Aside from a simple ransomware impact, where the data set is copied or encrypted, the potential visibility of the underlying proprietary algorithms and data may create problems. A competitor gaining access, or simply exploiting the data set to learn about the underlying rules and source materials, can be detrimental.
Fortunately, the rules for securing the systems are the same as always, with one exception: the addition of security rules within the AI system to identify when someone is attempting to exploit the system and exfiltrate content or structure.
Securing this is relatively straightforward and can be modeled using red team activities to identify what kinds of rules need to be embedded to alert security and or actively respond to exploitation attempts, and where those rules need to sit. Then the same red team can refine the process by trying to work around the restrictions.
Use of honeypots in these cases is highly recommended, especially if tracking mechanisms can be employed to identify exfiltration efforts.

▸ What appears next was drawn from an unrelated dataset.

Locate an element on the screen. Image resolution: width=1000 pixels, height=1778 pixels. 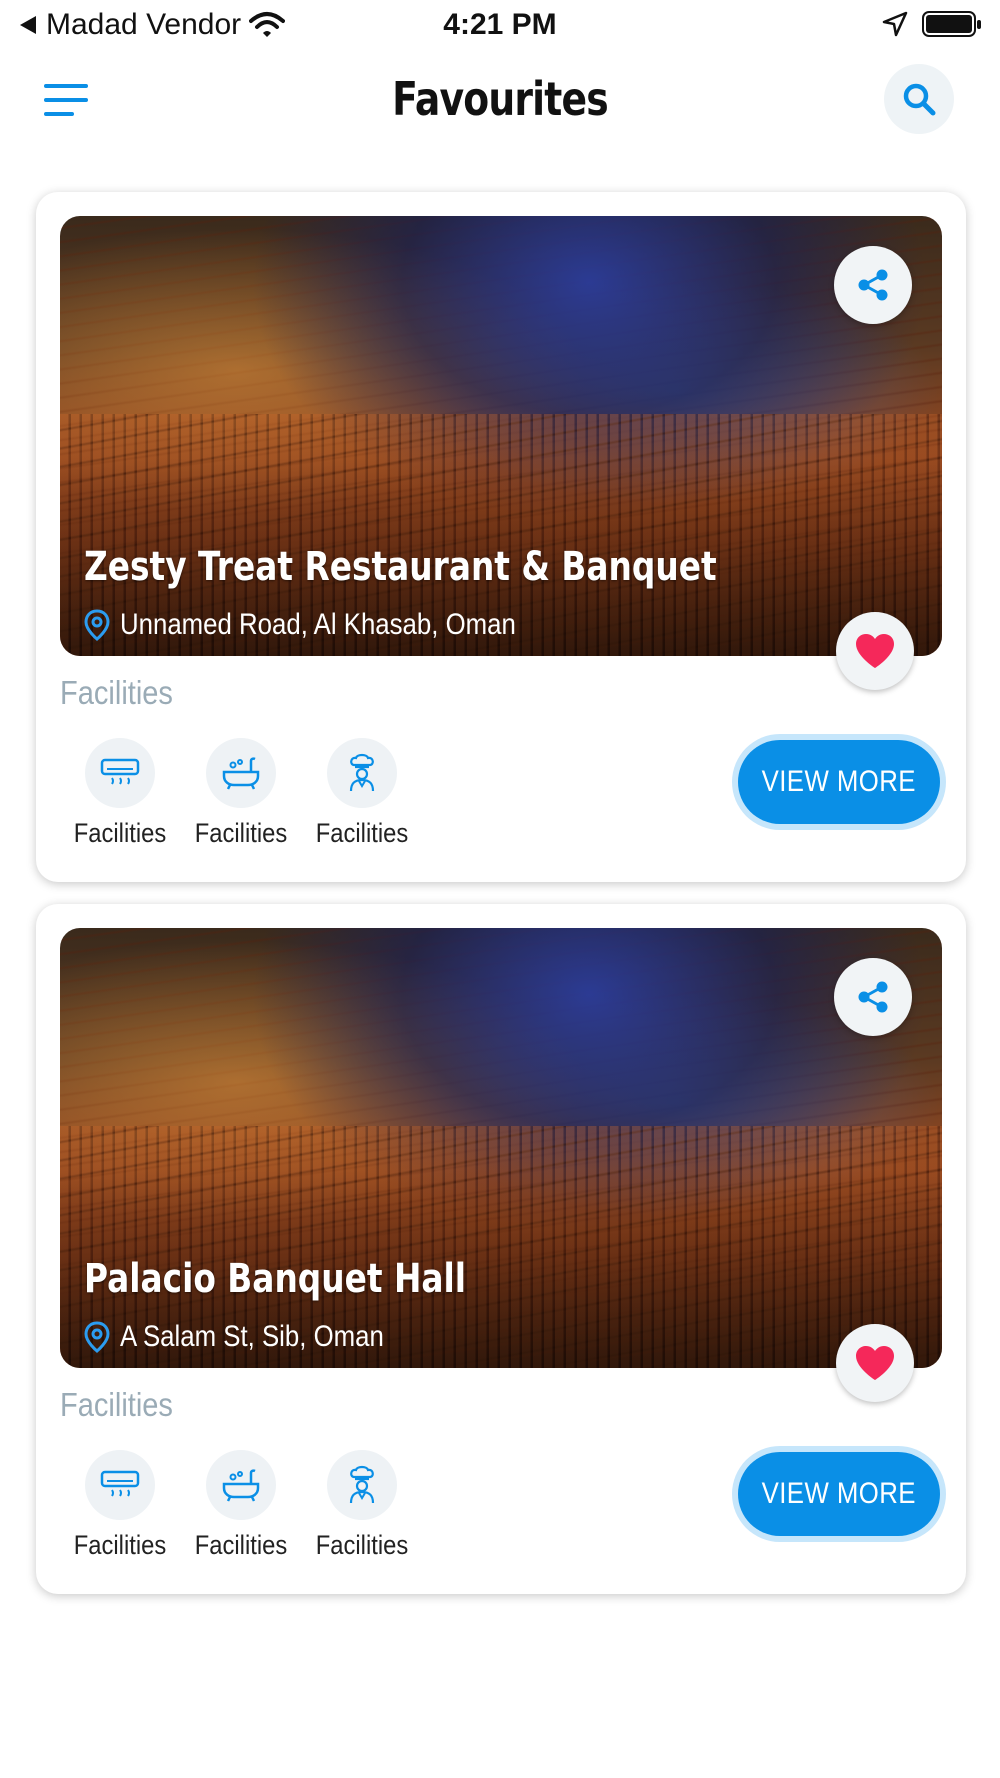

The rest of it is the same rules we always secure system with. Limit access. Use layered access. Restrict broad roles. Monitor data movement. Monitor integrity. Monitor access channels. Ensure your DR/BCP components support the new requirements. Identify dependent business operations in risk analysis. Make sure your purchasing practices are working correctly so you don't permit shadow IT operations to spring up.
In addition to the cybersecurity concerns, there are ethical and legal risks, as well as operational and reputational risks.
AI is a marvelous tool, but it does require additional cybersecurity considerations to operate safely, and these need to be part of the risk analysis process, as well as any security compliance audits.